-- Document extract --
%%
= Steen Christensen =

Danish criminal

Steen Viktor Christensen (born 1964) is a Danish criminal, who was sentenced in Denmark in 1992 to twelve years in prison for numerous bank robberies, hostage taking, and rape. In autumn 1997, Christensen was allowed to go on an unguarded prison furlough, during which he escaped to Finland.

On 22 October 1997, Christensen robbed the Palace Hotel in Helsinki, and during his escape from the hotel, he shot and killed two police officers, sergeant Eero Holsti and senior constable Antero Palo, on Tehtaankatu. The incident caused an unprecedented manhunt in Finland. Christensen was caught in Hämeenlinna, when he was leaving the Hotel Vaakuna. He had been living in the hotel under the name Kim Anderssen.

On trial at the Helsinki district court, Christensen was assisted by the lawyer Aarno Arvela. Christensen immediately admitted guilt for the two murders and announced that he did not want to appeal his sentence.

Despite his protests, Christensen was sent to a mental health examination in the Niuvanniemi mental hospital. He spent 21 days in the hospital, after which the examination was cancelled. The reason for this was Christensen's refusal to undergo any kind of psychological tests or examinations. Despite the cancellation of the examination, the Finnish judicial centre of health care (TEO) made a statement about Christensen's mental health. According to the statement, Christensen acted out of full reason and was a dangerous repeat offender.
%%
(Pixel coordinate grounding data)
%%
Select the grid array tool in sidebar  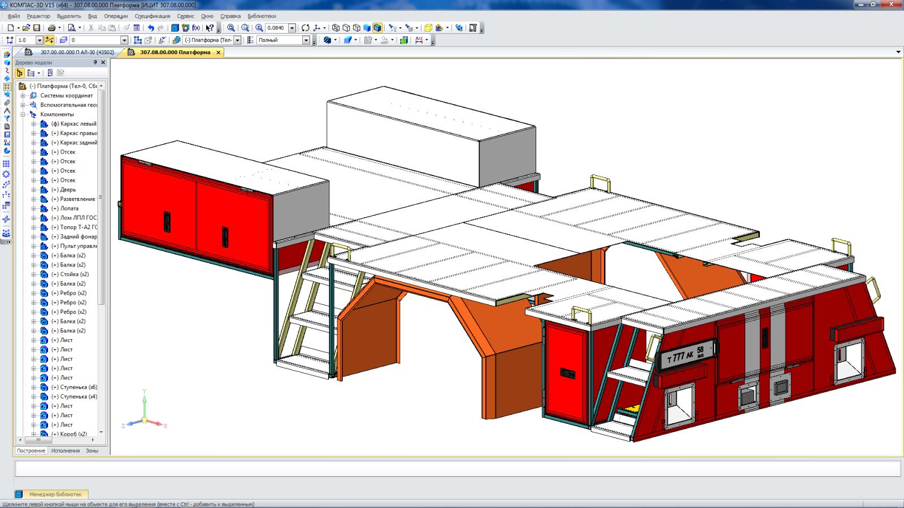6,164
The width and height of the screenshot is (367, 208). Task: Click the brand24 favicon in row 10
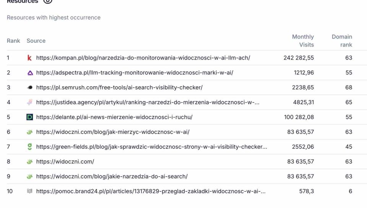[x=29, y=191]
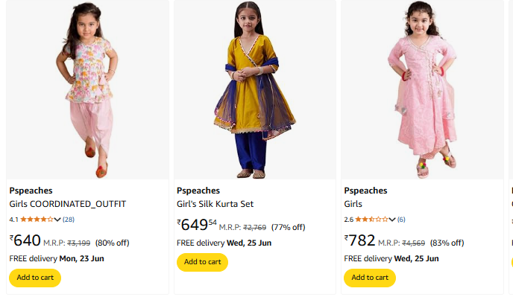This screenshot has height=297, width=513.
Task: Open the third product's Girls title link
Action: (x=353, y=204)
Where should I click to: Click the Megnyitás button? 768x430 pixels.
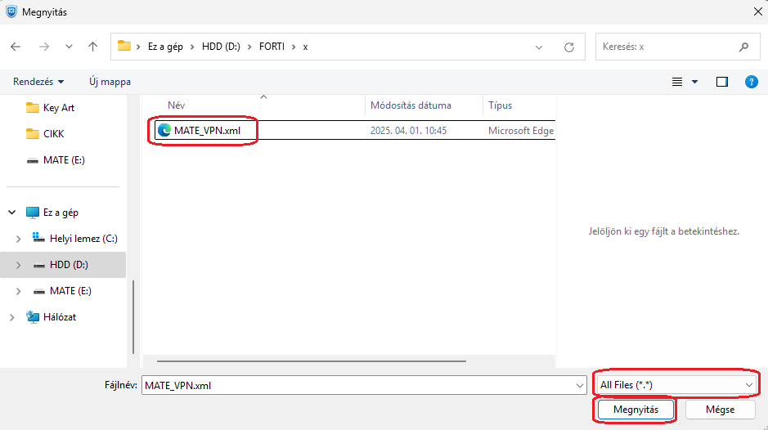(636, 410)
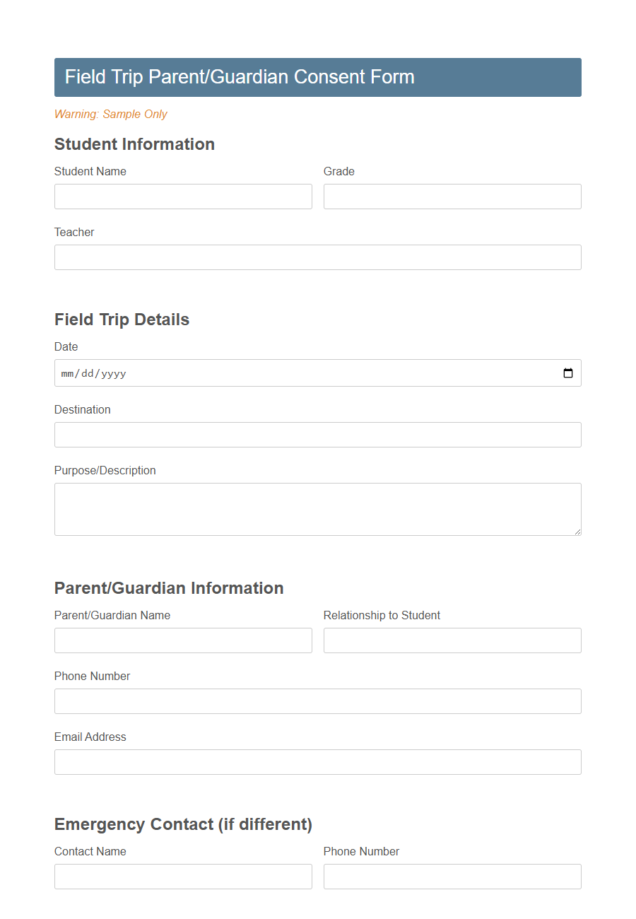Select the Parent/Guardian Name field
The height and width of the screenshot is (919, 636).
click(x=183, y=640)
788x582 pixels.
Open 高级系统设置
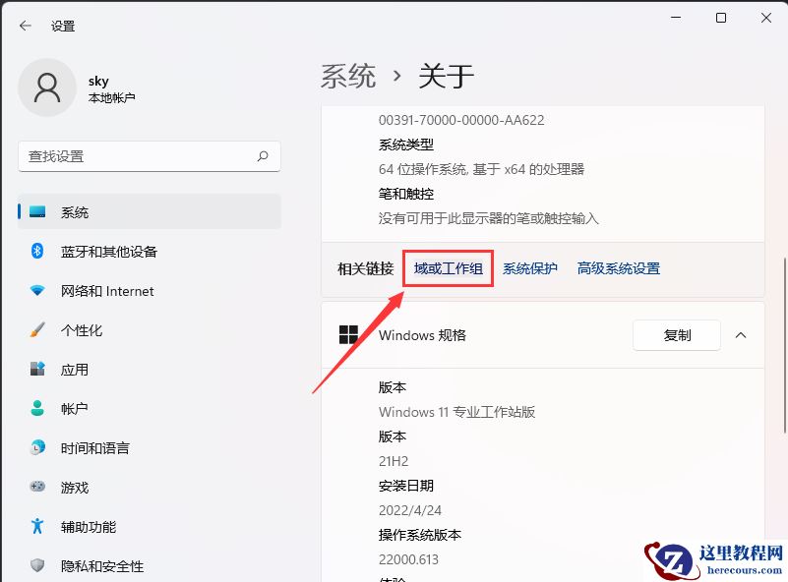pyautogui.click(x=618, y=267)
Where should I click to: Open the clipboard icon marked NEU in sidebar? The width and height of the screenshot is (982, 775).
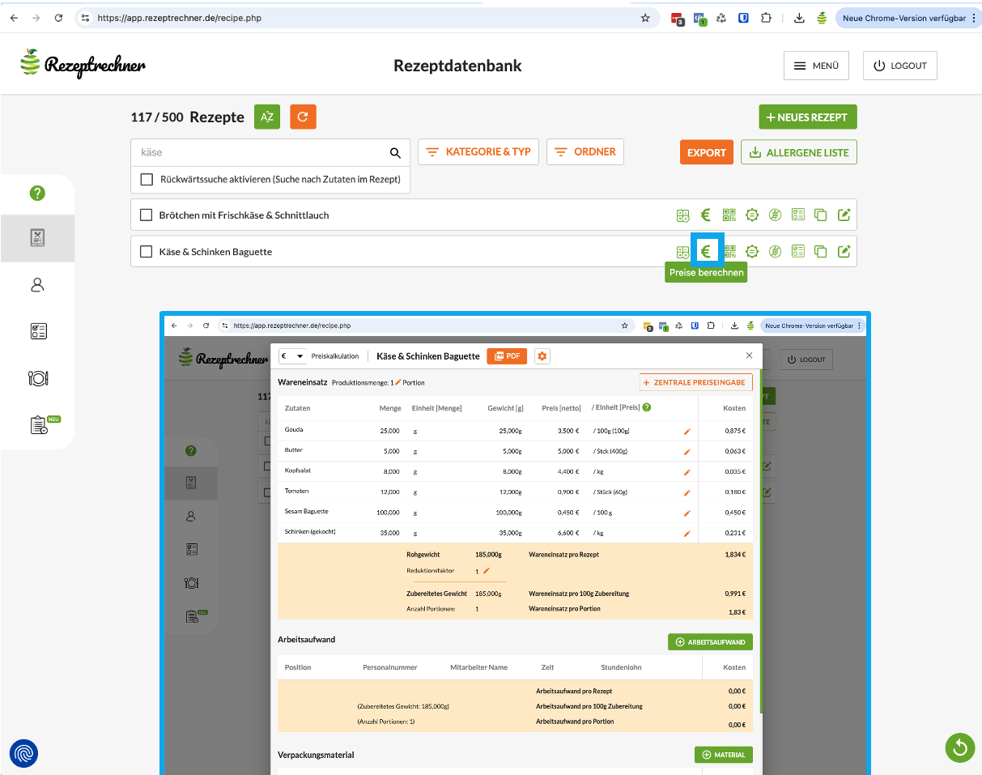39,425
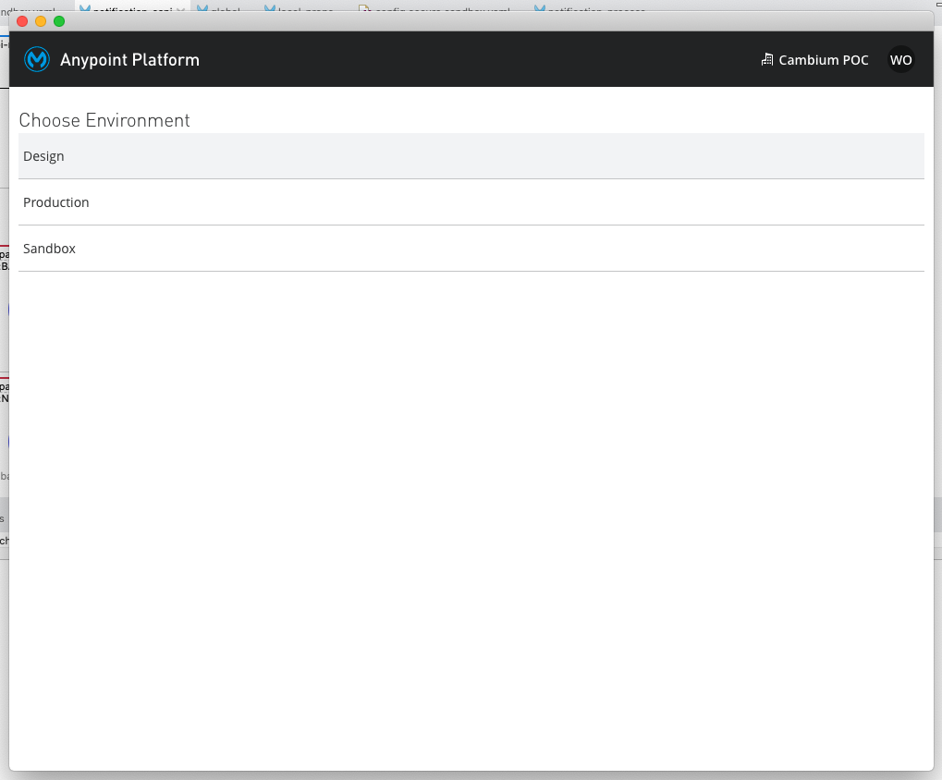The width and height of the screenshot is (942, 780).
Task: Click the organization building icon
Action: click(766, 60)
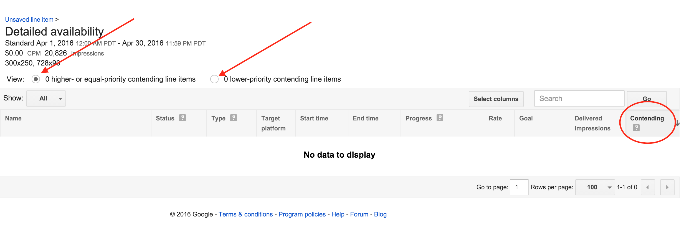Open the Terms & conditions link
The height and width of the screenshot is (237, 684).
tap(245, 215)
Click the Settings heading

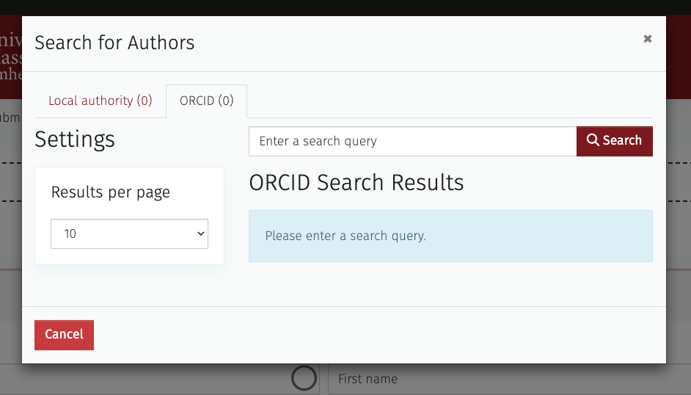pyautogui.click(x=75, y=139)
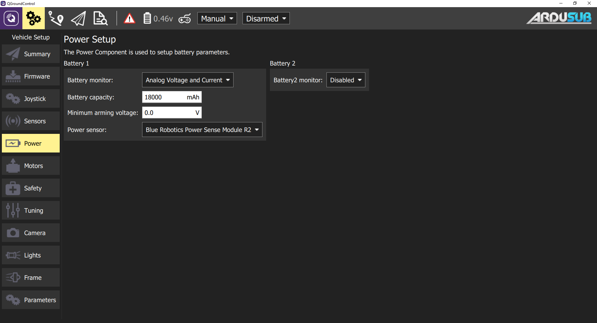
%%
-- Work to be completed --
According to the text on Steen Christensen, where was he caught after the manhunt in Finland?

-- Your solution --
He was caught in Hämeenlinna as he was leaving the Hotel Vaakuna.